DIRECTION ::
Extract every line of the records below that contains the word "Control", treating uppercase and lowercase letters as distinct.

ENTRIES PROVIDED ::

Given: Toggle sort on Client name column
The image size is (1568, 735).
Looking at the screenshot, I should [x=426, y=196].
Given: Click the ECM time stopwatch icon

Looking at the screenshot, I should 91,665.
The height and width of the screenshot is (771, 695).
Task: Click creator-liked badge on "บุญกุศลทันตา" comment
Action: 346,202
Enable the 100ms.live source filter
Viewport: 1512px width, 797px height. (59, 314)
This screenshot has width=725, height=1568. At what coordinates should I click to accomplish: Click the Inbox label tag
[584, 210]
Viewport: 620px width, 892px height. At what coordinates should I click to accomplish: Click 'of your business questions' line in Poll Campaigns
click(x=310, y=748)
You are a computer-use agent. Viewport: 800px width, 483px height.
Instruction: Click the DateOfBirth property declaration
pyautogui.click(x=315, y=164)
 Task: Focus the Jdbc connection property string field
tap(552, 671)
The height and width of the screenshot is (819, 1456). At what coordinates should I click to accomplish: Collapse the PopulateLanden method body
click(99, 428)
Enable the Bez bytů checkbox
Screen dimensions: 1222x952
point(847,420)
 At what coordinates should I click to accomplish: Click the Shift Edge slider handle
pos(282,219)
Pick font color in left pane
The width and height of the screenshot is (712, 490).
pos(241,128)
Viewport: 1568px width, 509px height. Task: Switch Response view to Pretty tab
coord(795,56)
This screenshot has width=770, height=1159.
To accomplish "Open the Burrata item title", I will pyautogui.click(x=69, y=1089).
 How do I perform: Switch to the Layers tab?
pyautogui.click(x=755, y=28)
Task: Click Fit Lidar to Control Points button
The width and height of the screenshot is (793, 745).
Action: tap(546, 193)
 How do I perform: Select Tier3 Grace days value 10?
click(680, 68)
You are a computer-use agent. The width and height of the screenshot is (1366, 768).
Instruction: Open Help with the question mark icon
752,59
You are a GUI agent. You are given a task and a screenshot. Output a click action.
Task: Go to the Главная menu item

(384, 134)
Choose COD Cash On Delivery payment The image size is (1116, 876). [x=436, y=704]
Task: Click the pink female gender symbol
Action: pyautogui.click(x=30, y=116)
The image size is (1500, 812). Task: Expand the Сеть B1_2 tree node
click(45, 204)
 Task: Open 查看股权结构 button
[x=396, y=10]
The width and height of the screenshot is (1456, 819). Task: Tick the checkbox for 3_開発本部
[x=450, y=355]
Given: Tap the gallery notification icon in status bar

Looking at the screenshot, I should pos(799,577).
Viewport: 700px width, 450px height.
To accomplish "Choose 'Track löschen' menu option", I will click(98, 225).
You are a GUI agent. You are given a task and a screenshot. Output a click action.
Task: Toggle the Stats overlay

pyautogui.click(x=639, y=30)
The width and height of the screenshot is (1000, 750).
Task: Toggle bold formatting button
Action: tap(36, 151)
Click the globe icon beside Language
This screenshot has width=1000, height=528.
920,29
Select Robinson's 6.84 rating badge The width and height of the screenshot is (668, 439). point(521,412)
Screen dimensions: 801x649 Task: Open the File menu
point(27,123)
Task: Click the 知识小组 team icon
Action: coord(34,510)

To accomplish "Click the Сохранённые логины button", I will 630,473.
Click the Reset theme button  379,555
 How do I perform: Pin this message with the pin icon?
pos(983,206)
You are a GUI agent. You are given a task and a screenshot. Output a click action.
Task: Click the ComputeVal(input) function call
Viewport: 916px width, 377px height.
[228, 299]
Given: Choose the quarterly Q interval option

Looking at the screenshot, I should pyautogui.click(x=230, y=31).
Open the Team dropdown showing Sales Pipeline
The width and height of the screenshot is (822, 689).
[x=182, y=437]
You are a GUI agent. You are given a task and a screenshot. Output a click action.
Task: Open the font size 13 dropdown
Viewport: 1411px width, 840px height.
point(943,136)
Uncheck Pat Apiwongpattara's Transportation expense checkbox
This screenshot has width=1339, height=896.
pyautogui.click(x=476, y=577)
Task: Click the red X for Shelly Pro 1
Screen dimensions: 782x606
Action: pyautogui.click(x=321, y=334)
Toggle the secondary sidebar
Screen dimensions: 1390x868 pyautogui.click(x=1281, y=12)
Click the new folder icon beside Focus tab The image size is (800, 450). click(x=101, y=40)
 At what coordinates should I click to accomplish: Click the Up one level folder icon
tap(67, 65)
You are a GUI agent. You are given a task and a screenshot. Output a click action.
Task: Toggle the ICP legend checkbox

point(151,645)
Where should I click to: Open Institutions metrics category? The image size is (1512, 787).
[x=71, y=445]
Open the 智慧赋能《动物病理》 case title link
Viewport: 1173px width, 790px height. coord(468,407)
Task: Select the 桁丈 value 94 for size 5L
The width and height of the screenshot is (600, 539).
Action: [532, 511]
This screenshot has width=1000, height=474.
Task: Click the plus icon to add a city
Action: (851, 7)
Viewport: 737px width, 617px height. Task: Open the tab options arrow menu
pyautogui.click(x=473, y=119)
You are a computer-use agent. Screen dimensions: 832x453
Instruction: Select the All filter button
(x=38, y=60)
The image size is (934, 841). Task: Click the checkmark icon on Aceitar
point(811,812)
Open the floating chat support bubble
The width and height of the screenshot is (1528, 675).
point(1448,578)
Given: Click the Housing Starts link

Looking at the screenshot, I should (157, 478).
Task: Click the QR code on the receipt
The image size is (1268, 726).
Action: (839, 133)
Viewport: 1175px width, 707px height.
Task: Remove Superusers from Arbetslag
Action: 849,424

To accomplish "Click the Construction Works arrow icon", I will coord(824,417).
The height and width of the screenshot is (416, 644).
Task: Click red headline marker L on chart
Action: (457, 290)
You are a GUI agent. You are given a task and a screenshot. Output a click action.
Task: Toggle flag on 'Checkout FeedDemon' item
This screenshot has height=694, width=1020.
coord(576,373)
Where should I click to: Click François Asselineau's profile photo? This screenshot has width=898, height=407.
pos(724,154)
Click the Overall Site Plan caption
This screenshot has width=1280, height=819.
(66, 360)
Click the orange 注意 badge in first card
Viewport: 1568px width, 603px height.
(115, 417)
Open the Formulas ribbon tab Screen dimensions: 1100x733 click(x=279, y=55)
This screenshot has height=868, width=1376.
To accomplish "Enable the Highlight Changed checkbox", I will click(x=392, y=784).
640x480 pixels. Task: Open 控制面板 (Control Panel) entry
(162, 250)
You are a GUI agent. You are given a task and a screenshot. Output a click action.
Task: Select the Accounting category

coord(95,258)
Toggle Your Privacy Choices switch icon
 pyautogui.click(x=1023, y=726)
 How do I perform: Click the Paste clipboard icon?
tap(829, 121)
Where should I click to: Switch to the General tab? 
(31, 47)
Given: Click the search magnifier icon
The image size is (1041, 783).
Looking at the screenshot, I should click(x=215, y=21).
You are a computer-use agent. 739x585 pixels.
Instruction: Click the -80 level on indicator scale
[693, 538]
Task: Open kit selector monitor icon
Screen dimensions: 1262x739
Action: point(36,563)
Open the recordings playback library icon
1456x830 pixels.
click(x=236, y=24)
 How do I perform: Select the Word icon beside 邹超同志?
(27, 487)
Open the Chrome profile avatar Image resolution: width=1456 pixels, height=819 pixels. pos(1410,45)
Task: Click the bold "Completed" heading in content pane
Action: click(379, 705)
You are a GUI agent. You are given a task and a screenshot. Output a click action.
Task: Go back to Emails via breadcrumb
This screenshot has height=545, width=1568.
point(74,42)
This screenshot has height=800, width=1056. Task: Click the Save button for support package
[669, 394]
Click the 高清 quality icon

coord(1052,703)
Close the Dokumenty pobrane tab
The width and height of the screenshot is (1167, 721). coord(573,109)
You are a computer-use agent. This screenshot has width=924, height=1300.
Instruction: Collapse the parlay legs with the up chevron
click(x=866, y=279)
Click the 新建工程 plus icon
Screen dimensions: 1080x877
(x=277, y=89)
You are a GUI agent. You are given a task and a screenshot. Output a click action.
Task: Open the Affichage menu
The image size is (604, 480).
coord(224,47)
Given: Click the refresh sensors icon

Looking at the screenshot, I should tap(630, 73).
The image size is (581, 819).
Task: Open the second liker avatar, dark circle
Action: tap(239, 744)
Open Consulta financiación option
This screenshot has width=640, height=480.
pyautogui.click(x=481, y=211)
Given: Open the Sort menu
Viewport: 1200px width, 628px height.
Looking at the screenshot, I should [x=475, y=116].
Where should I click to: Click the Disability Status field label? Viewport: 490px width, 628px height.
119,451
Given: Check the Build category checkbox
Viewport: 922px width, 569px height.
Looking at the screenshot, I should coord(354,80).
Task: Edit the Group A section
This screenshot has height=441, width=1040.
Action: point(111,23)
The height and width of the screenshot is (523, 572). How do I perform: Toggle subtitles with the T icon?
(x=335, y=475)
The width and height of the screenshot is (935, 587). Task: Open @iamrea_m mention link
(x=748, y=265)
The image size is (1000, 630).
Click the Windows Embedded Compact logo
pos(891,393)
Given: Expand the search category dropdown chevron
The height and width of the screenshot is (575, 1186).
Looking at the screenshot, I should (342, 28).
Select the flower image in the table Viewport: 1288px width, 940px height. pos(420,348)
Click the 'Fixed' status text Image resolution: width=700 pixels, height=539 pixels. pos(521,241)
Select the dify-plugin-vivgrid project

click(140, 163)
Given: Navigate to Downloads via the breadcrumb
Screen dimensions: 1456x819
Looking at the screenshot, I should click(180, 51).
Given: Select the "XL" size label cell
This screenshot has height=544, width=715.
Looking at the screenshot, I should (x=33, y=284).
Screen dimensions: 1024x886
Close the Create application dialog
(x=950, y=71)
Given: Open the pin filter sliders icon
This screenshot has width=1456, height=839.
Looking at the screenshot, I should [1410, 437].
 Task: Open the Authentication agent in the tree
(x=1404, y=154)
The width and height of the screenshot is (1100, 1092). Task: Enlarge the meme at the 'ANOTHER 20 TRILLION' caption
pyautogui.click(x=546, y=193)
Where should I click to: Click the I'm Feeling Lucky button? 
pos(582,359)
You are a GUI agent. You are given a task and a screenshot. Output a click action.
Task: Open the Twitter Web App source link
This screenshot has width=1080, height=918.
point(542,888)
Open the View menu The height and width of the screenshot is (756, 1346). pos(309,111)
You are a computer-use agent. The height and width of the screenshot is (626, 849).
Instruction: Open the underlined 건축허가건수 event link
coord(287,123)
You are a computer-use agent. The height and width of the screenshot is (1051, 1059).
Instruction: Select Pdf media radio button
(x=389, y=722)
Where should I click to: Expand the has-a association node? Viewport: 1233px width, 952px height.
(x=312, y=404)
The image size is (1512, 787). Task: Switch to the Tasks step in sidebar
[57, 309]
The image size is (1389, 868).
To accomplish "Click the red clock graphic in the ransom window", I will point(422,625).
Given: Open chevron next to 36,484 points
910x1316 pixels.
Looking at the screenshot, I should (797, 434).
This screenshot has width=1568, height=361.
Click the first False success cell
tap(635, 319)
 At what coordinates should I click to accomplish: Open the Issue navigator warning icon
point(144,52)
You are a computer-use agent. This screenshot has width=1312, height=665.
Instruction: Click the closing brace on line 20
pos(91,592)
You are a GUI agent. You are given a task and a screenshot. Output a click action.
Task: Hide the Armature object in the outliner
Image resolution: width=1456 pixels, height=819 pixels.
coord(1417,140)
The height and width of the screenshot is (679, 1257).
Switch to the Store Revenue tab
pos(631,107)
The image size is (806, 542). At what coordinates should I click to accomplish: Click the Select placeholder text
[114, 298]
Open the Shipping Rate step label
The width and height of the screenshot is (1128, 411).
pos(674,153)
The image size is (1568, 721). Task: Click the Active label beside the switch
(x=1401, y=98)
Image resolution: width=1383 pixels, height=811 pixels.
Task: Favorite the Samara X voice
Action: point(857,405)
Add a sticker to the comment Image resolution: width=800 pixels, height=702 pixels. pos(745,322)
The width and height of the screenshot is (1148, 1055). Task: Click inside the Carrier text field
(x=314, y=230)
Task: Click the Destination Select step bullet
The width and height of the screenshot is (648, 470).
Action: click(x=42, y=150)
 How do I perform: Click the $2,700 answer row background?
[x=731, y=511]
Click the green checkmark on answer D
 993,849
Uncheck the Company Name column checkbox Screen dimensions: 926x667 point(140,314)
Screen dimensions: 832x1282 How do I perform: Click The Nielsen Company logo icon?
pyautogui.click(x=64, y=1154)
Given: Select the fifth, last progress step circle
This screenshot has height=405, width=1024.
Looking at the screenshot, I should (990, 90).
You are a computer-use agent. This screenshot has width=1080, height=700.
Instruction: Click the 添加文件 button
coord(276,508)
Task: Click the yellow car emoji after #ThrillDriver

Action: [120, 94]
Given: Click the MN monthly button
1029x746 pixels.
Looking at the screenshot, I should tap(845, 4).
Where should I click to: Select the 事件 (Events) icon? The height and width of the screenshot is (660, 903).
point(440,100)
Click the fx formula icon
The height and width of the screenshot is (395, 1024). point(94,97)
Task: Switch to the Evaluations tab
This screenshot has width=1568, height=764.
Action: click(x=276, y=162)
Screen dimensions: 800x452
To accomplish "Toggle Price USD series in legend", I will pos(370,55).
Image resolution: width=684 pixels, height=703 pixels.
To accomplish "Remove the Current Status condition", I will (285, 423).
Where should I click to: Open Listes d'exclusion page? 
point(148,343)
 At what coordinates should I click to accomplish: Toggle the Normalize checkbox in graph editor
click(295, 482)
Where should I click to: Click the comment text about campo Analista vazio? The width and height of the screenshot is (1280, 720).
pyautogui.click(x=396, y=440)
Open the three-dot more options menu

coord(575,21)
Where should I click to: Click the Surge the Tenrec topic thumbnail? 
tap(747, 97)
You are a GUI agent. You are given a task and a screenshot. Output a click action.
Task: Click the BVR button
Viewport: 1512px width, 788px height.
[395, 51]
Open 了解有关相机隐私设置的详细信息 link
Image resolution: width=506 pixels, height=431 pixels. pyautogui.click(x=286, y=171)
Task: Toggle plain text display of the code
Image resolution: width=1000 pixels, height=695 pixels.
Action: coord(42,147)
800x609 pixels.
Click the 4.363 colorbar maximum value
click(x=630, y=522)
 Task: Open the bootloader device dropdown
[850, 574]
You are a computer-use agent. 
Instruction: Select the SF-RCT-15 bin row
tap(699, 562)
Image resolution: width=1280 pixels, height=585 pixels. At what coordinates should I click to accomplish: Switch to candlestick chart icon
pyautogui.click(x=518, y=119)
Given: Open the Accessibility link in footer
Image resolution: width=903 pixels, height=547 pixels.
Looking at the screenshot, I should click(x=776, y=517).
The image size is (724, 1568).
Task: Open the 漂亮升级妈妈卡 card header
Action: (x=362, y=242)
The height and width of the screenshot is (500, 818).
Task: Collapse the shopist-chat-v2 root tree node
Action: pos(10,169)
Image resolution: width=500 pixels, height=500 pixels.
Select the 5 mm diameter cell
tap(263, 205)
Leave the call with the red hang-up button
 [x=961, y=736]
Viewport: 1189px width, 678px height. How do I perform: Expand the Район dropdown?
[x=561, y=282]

THE SOLUTION ::
Task: Click Fit Lidar to Control Points button
640x480 pixels. Task: Open 控制面板 (Control Panel) entry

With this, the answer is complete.